- [Your assignment] Could you return, exactly as written, every line from the one containing "Task: Check the Cato 1 geofence checkbox" through the last line of the entries below, leaving out the pictures?

----

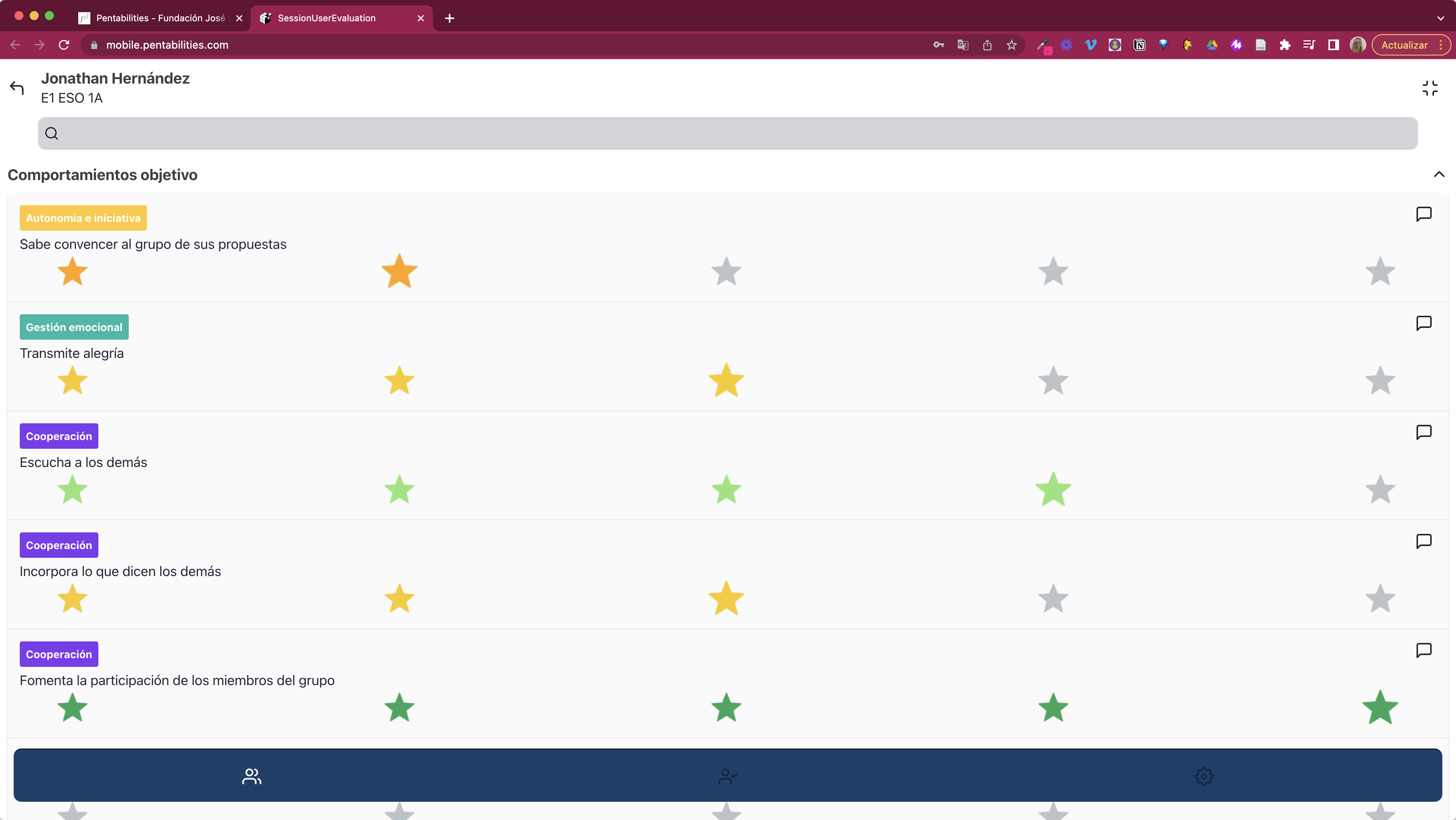1456x820 pixels.
Task: Open Chrome's three-dot menu next to Actualizar
Action: (x=1441, y=45)
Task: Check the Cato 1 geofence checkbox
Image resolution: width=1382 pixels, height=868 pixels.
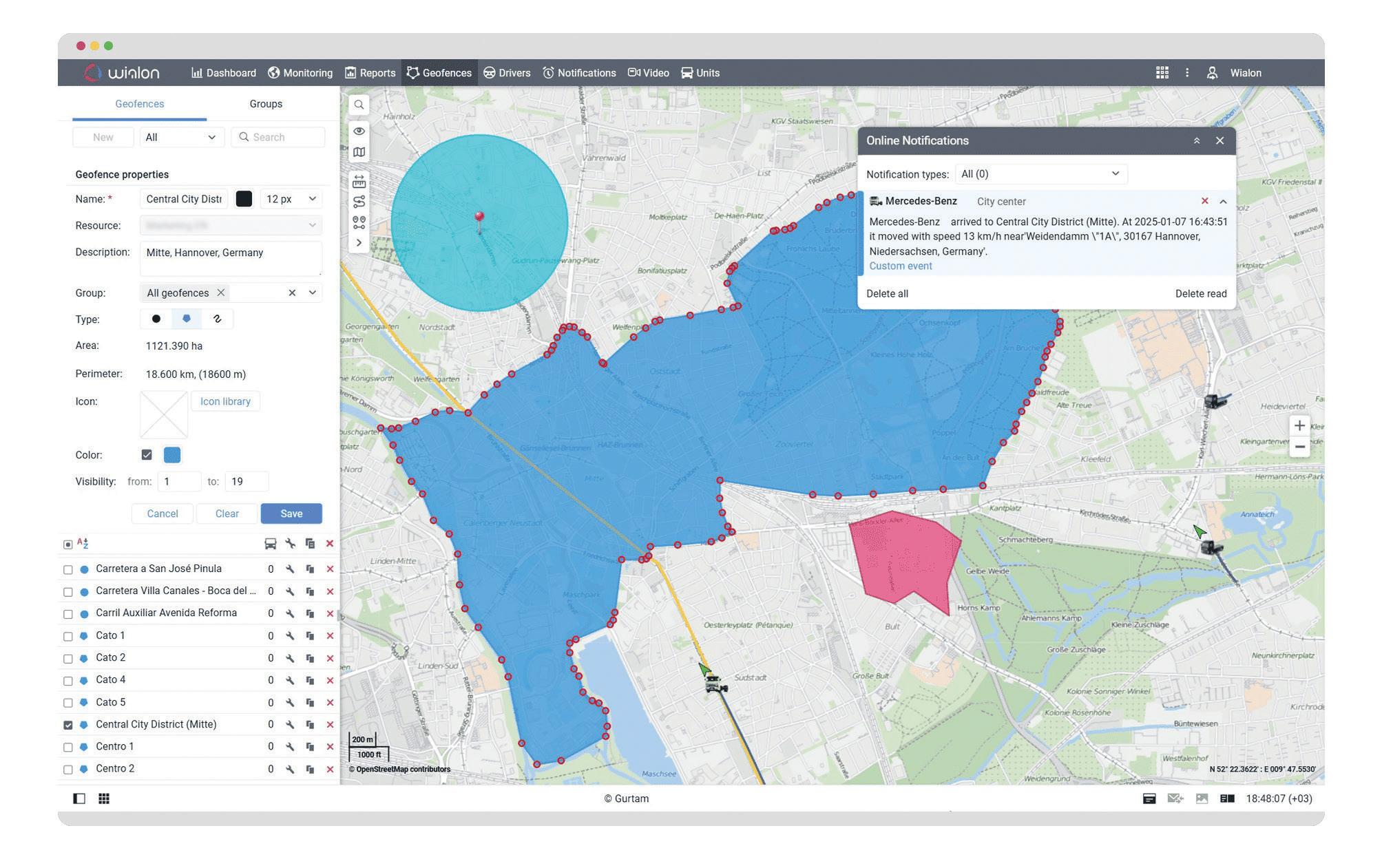Action: (68, 637)
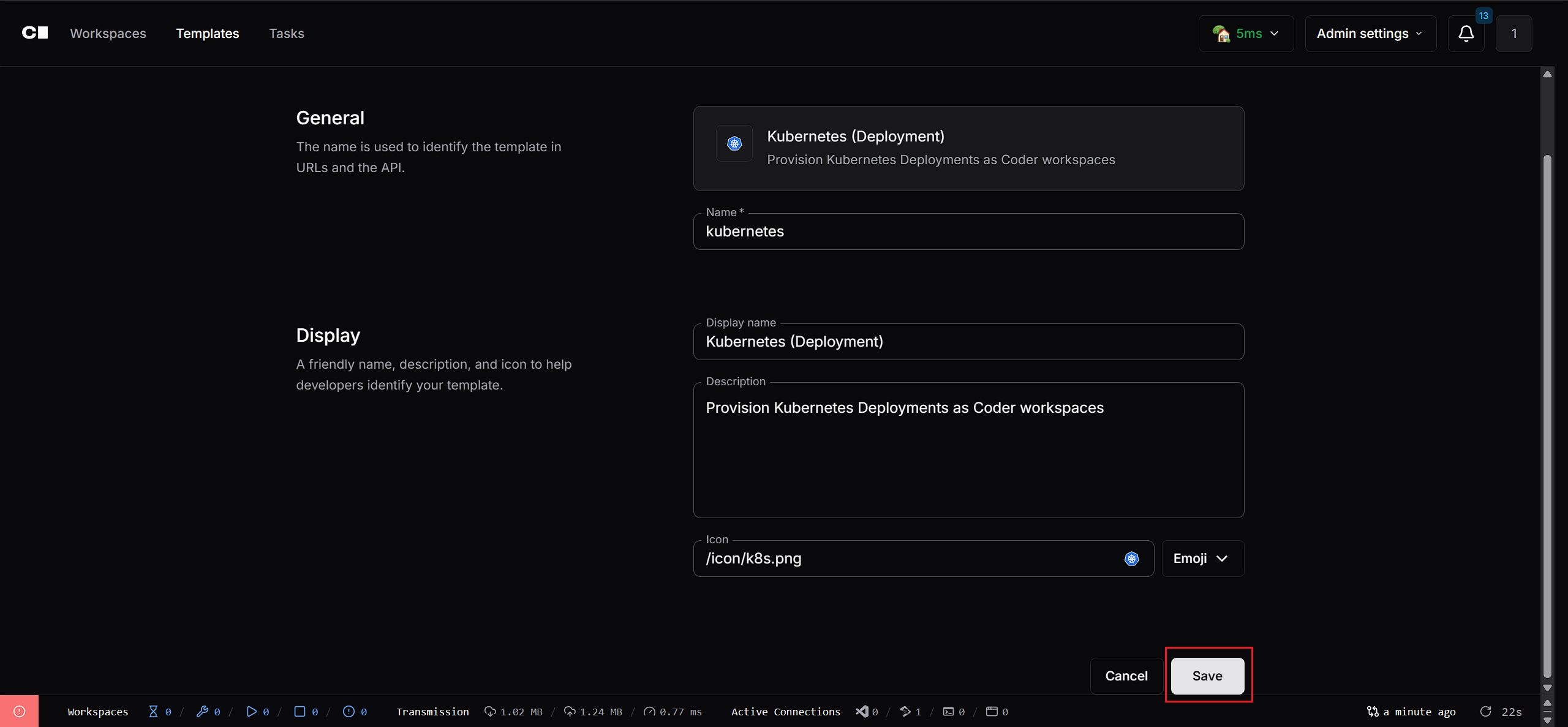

----

- [Solution for this task]
Task: Check the Cato 1 geofence checkbox
Image resolution: width=1382 pixels, height=868 pixels.
Action: (68, 637)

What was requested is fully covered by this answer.